#### [Task]
Search the data for "click" and copy every matching line.

#### [Available records]
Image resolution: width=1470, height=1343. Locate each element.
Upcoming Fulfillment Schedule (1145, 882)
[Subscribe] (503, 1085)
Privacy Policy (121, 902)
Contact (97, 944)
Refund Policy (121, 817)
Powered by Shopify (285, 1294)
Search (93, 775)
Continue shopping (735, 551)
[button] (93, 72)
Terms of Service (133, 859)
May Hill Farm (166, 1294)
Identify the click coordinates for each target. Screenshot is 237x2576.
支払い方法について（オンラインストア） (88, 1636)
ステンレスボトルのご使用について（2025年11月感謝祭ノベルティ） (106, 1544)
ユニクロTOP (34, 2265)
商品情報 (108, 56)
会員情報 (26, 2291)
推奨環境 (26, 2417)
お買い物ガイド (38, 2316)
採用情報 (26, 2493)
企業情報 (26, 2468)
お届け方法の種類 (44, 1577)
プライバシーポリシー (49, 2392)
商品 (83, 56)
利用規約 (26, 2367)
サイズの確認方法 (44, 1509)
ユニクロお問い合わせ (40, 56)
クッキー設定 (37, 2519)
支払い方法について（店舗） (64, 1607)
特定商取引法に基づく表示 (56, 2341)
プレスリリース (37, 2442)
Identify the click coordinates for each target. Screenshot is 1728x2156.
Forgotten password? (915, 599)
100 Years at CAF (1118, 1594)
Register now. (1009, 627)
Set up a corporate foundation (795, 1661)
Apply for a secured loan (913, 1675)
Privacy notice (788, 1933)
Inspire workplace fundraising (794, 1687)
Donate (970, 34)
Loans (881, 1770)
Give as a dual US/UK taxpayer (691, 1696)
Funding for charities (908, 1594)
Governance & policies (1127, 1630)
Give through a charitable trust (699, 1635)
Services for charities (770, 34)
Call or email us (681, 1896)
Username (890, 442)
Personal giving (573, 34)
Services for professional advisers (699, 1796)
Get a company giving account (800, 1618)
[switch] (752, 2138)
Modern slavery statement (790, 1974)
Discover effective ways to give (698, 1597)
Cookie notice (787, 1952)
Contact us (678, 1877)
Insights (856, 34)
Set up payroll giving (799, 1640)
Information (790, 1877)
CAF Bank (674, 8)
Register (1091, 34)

#### [Result]
Identify the click coordinates for each target. Screenshot is 237x2576.
Identify the click coordinates for each target. Screenshot is 1728x2156.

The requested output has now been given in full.